Working with a parade of talented producers throughout their eight-year run, Kung Foo Grip has proven their ability to adapt to changing environments without losing their footing. The title of 2016’s Concrete Waves perfectly describes the Seattle rap duo’s consistent output of hard-bodied rhymes over a procession of diverse musical high points. For their latest full-length, 2KFG, they brought occasional collaborator Keyboard Kid deeper into the fold. Given the prolificacy and quality of material from both camps, the move is logical—and potentially electrifying.
The album arrives at a time when young heat-seekers have more or less moved on from purist trad-rap techniques, but Kung Foo Grip’s loose playing style allows them to slide into the mumble-trap era relatively unscathed. Straddling waves of micro-trends, MCs Greg Cypher and Eff Is H incorporate the best elements of old- and new-school flow, asserting dominance in ways that counter current touchstones—“I ain’t never had to drop no Xans/Tapes out the van, ho/I’m your pusher man,” Cypher spits on “Mic Check”—while embracing the emotional vulnerability of the current generation. “Even when we both agree, we don’t agree enough/I be feelin’ some type of way, then I change it up,” goes the hook on “Mood Swing.”
Keyboard Kid’s beats are bass-heavy and braced with digitized melodies, sample-light and subtly referential to classic West Coast minimalism and dissociative cloud rap, a sub-genre he helped pioneer with #based icon Lil B. The production on 2KFG shows that Keyboard can bring the hammer but also use a painter’s touch to add flair best appreciated in headphones. The core duo is no stranger to project-length collaborations with notable outside producers. Concrete Waves was a partnership with New York/Seattle producer SCLY (formerly Def Dee) and their 2012 EP, Indigo Children Tales From The Otha Side, was produced entirely by local beat tech Giorgio Momurda. Keyboard puts the biggest stamp on the group, most emphatically on songs like the liberating “I Quit,” and the three-song run of “Mood Swing,” “BMZ” and “World’s Cruel Enough,” the latter trifecta setting the bar for best local rap songs of the young year.
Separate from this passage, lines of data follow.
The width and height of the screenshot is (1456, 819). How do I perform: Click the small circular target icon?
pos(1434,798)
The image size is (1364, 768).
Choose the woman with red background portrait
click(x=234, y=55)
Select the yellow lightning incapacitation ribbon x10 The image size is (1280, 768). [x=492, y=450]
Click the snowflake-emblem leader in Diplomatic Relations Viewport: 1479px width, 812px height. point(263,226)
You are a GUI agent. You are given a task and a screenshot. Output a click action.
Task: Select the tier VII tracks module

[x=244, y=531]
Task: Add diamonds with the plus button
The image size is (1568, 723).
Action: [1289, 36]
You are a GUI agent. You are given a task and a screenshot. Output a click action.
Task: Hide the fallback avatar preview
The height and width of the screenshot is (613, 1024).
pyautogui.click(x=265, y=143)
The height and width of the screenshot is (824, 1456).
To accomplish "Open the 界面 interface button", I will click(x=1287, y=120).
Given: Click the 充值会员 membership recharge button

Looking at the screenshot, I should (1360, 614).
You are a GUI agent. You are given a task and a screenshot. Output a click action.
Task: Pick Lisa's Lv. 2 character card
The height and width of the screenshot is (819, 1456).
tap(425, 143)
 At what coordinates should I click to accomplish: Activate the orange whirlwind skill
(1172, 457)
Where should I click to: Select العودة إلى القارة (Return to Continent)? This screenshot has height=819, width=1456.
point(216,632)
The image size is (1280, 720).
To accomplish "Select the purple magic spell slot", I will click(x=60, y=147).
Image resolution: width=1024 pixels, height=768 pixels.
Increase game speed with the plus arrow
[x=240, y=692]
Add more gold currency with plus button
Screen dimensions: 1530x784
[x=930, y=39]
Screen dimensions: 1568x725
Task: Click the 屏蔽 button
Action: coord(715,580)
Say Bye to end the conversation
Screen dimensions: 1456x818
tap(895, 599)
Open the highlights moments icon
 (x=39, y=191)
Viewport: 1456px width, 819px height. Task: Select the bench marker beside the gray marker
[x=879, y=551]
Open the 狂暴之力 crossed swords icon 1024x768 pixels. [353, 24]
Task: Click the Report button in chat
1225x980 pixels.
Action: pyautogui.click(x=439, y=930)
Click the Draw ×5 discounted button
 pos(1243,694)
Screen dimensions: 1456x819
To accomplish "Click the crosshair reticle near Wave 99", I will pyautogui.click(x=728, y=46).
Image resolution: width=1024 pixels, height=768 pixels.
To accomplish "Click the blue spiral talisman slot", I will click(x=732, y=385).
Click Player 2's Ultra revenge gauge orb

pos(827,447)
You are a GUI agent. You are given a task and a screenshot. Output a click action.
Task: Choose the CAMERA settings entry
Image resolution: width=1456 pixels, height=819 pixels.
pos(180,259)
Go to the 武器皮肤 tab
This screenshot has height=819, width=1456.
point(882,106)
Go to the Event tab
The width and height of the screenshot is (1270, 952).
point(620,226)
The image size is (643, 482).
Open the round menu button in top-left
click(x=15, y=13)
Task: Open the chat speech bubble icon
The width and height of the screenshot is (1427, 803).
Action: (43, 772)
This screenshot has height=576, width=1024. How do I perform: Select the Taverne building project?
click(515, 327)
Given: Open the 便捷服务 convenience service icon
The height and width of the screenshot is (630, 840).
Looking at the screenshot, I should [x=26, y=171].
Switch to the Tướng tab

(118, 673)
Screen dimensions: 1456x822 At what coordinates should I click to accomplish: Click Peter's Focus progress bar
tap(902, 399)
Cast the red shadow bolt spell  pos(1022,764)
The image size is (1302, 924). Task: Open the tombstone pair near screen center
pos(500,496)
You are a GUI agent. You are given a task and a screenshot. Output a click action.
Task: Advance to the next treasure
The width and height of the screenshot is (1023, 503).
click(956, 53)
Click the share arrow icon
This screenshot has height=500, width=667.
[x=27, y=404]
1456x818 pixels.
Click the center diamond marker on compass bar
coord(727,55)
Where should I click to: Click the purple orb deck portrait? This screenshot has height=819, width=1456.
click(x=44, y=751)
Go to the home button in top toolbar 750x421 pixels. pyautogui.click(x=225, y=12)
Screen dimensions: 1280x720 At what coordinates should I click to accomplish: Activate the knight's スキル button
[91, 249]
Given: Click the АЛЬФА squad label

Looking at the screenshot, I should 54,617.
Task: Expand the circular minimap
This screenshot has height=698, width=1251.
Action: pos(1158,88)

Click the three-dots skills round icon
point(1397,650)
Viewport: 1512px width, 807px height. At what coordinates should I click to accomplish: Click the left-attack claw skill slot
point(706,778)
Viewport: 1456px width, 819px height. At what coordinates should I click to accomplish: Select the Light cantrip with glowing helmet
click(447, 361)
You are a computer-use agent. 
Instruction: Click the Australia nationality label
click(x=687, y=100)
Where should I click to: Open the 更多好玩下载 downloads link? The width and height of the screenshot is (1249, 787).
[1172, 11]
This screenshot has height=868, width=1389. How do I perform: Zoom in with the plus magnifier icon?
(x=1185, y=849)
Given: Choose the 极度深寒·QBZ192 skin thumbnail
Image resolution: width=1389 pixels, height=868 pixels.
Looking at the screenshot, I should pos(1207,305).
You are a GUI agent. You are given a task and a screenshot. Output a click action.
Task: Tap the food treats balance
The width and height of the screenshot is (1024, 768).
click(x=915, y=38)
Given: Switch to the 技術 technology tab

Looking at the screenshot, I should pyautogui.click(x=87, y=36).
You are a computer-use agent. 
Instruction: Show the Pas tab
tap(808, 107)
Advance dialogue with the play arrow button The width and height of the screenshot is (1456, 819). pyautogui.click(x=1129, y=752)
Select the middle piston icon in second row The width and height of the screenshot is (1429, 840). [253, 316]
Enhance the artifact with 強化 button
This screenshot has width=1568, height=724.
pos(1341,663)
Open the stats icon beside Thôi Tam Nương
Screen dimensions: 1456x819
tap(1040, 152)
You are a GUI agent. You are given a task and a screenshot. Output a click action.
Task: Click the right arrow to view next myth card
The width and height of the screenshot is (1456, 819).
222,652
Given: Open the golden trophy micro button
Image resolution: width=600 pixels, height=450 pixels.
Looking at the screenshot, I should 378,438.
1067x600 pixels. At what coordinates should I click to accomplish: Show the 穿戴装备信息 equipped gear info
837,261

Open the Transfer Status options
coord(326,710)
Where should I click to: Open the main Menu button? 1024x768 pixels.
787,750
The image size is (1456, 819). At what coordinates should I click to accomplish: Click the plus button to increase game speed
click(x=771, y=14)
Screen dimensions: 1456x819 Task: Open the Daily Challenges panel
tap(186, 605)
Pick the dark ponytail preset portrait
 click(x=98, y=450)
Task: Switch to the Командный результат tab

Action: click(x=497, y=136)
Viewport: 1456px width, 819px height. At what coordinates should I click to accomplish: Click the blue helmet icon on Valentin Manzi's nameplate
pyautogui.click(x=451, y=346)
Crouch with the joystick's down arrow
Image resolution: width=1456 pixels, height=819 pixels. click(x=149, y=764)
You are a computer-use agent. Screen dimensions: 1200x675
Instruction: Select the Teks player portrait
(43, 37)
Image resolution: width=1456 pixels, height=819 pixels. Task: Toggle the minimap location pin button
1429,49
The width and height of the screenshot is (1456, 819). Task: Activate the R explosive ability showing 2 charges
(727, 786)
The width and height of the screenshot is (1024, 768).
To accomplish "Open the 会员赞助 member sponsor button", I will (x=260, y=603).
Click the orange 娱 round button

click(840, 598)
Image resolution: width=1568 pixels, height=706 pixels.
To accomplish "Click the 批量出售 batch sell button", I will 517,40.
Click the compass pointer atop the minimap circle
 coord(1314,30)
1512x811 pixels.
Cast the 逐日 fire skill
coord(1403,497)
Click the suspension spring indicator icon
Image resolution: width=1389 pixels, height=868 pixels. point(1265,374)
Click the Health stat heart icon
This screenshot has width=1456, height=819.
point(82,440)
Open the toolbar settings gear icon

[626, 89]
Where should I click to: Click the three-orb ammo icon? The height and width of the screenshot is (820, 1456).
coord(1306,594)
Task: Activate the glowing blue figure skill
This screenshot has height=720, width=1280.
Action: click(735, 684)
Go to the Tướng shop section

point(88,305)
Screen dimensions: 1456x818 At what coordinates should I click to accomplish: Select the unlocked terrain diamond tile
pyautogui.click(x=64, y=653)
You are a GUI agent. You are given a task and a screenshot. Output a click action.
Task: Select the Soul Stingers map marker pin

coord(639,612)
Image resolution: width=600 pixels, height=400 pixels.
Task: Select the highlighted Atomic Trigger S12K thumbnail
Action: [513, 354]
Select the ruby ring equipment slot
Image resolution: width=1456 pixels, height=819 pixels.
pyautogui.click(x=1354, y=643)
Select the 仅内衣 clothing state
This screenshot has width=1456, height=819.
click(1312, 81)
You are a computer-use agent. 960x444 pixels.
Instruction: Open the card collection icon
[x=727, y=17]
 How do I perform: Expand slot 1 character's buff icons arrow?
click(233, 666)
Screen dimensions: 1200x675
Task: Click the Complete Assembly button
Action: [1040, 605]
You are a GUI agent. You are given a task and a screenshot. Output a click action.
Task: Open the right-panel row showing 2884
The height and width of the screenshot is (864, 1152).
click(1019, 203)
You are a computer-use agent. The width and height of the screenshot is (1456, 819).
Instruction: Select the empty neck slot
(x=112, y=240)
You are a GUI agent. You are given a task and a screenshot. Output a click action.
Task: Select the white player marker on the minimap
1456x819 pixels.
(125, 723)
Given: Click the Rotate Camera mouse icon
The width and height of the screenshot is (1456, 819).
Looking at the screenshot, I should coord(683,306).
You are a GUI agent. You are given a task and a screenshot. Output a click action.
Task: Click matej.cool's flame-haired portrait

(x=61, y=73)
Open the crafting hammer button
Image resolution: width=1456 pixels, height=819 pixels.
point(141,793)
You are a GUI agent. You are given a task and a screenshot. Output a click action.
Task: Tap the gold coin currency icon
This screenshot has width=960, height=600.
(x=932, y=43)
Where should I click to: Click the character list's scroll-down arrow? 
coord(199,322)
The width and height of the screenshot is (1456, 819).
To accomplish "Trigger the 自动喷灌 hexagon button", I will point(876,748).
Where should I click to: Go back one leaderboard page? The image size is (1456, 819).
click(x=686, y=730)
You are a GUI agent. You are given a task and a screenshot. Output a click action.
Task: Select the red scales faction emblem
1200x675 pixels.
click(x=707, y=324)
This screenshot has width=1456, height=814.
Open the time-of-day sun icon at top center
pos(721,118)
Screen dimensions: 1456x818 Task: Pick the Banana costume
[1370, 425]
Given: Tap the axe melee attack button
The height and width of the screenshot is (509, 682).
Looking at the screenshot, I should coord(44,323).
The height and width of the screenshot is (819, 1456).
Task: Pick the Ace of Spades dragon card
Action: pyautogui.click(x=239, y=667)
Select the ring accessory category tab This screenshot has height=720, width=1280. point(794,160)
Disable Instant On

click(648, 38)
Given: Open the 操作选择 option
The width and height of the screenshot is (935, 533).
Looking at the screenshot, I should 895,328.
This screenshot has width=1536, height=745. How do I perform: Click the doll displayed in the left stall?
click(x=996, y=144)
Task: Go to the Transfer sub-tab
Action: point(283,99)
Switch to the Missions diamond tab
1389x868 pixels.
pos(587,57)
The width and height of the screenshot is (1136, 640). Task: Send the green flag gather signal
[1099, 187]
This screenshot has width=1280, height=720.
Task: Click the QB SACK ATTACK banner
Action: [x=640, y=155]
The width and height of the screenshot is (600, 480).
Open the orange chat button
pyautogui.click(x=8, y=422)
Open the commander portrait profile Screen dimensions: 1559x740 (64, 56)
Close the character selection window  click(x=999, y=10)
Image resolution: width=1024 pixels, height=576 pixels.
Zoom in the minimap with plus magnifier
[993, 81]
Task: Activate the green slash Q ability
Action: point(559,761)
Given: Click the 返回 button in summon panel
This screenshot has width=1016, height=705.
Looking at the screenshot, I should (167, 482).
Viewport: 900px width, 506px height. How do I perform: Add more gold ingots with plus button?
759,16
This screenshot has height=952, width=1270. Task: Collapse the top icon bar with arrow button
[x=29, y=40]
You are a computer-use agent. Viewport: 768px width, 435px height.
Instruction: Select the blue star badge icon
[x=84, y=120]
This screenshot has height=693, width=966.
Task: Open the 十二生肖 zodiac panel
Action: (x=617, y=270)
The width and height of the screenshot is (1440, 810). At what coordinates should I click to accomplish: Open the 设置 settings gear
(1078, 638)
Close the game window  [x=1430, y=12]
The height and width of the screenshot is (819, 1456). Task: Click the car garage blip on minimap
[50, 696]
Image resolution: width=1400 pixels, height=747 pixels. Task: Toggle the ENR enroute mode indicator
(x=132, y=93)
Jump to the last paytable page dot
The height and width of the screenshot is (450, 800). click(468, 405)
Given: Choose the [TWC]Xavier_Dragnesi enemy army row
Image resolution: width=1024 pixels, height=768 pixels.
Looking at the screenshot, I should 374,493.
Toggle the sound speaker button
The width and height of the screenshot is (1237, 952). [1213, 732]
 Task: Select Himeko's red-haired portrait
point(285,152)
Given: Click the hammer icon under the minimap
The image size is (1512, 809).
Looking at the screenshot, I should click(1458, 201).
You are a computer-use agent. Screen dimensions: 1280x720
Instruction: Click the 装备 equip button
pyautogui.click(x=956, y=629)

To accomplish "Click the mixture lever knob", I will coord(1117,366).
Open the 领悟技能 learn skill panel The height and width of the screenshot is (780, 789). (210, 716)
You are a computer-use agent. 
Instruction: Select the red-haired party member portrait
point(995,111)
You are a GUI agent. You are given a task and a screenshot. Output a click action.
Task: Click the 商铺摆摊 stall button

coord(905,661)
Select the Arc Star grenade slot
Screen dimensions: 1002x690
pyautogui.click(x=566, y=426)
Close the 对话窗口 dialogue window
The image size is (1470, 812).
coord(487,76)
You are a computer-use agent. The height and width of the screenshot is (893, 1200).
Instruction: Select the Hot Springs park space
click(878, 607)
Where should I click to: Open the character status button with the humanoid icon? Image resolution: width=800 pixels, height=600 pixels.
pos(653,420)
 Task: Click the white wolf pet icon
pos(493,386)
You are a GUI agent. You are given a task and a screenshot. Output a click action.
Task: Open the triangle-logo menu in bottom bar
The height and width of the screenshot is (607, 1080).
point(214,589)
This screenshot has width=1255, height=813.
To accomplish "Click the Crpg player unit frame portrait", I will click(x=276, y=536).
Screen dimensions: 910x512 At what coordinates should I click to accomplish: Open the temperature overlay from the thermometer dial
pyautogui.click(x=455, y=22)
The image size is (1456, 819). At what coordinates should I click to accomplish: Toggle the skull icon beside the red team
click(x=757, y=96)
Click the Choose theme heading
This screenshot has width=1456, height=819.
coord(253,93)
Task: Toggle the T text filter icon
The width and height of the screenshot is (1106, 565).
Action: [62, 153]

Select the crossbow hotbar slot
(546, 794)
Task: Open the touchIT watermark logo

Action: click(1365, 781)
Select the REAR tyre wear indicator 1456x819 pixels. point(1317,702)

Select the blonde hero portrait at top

2KFG hits snags when the risk level is low. The straightforward piano lick on “Headline” is hard to pull off in a post-“HUMBLE.” world. Lyrically, when the subject matter runs too worn, like the rap-grind detailing “Mic Check,” the resulting track just doesn’t stick to the ribs. But when they go weirder (“World’s Cruel Enough”) or harder (“Risin,” “BMZ”) than their peers, they stand out like they’re supposed to, because weirder and harder is what they do best.